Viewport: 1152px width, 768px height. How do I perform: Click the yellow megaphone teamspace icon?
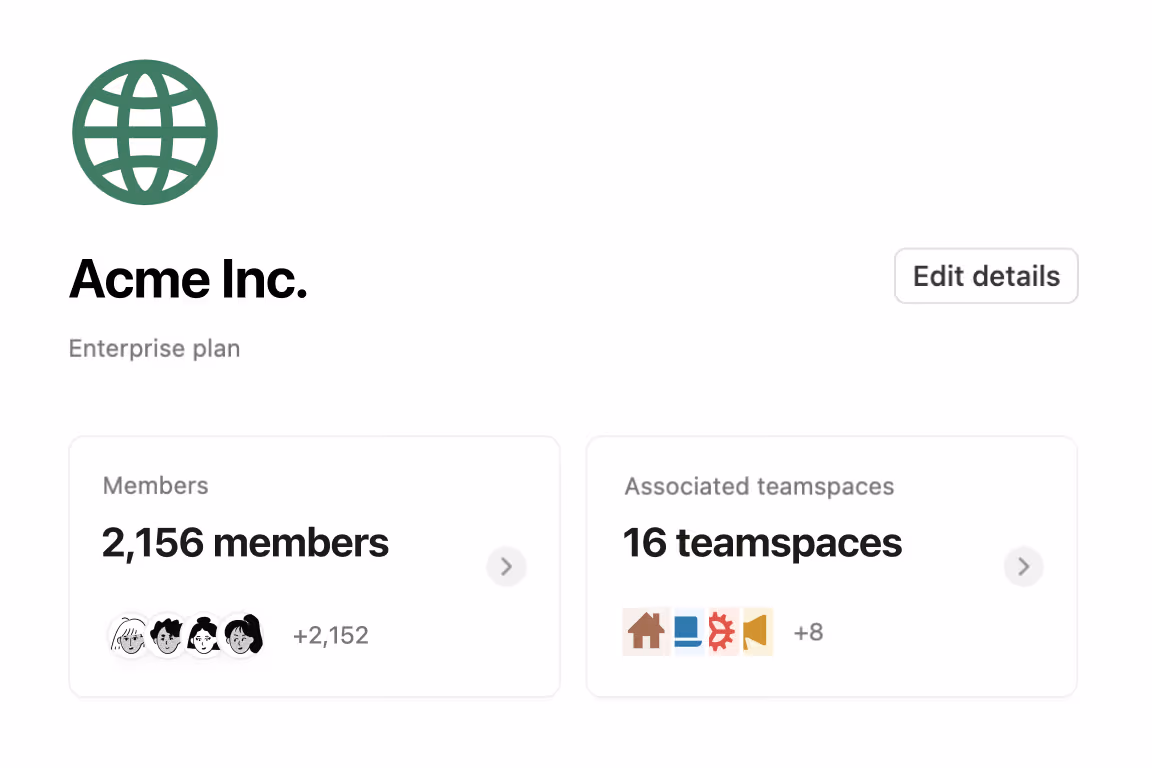pyautogui.click(x=758, y=632)
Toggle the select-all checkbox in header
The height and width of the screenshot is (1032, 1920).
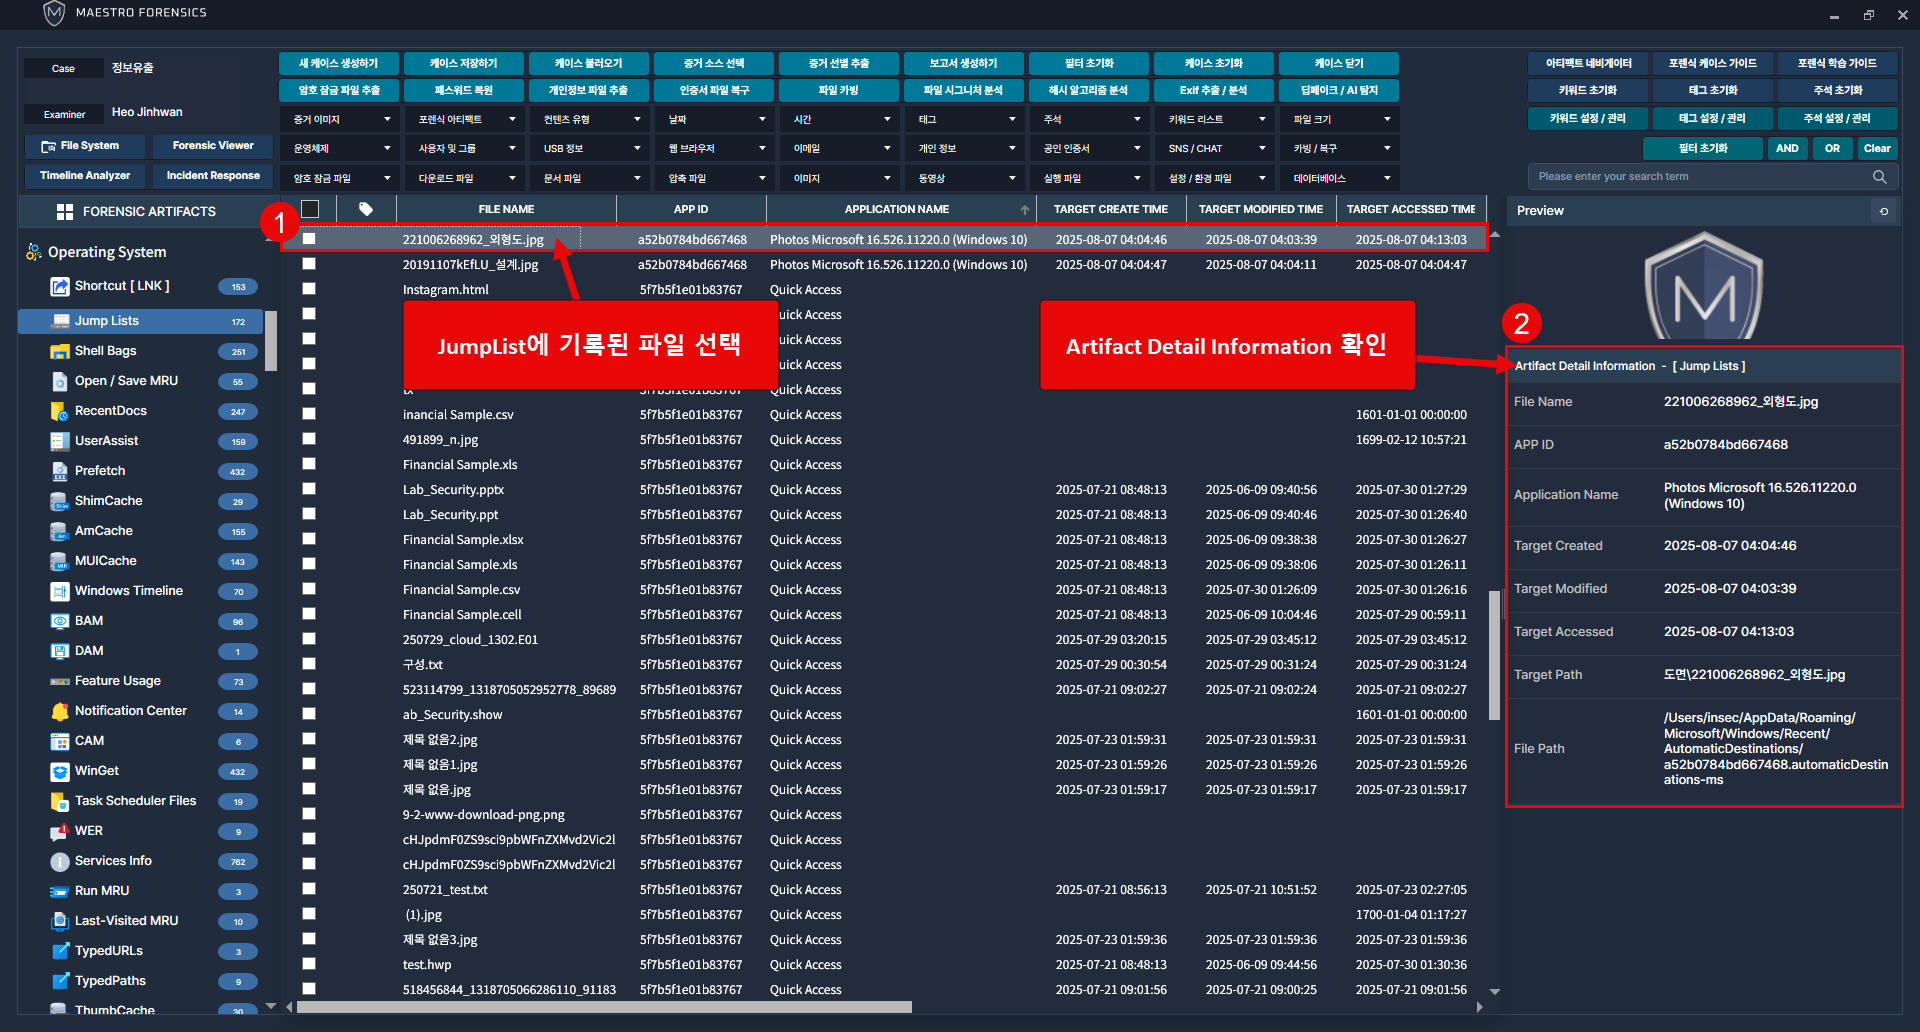click(x=310, y=209)
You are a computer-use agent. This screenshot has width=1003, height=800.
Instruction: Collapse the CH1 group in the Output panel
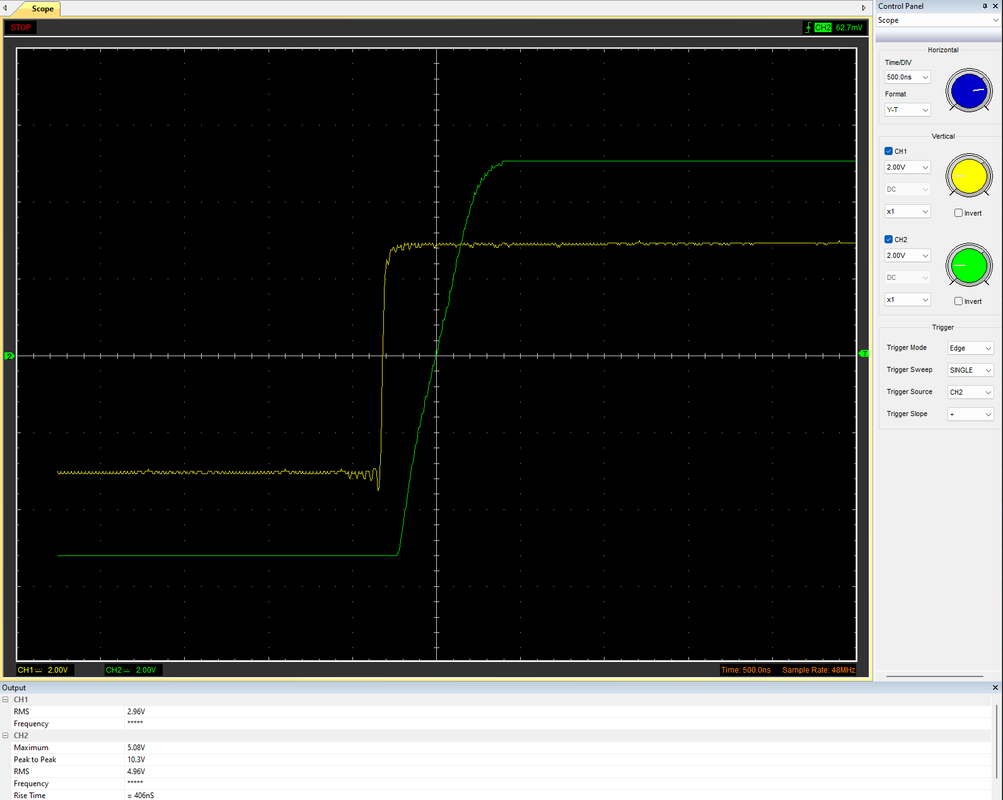pos(6,700)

### Instructions to follow
Leave out the pictures and retype the rest of the entries exactly.

### Written response
Viewport: 1152px width, 768px height. How do I perform: Click the yellow megaphone teamspace icon?
pyautogui.click(x=758, y=632)
Toggle the select-all checkbox in header
The height and width of the screenshot is (1032, 1920).
click(x=310, y=209)
You are a computer-use agent. This screenshot has width=1003, height=800.
Instruction: Collapse the CH1 group in the Output panel
pos(6,700)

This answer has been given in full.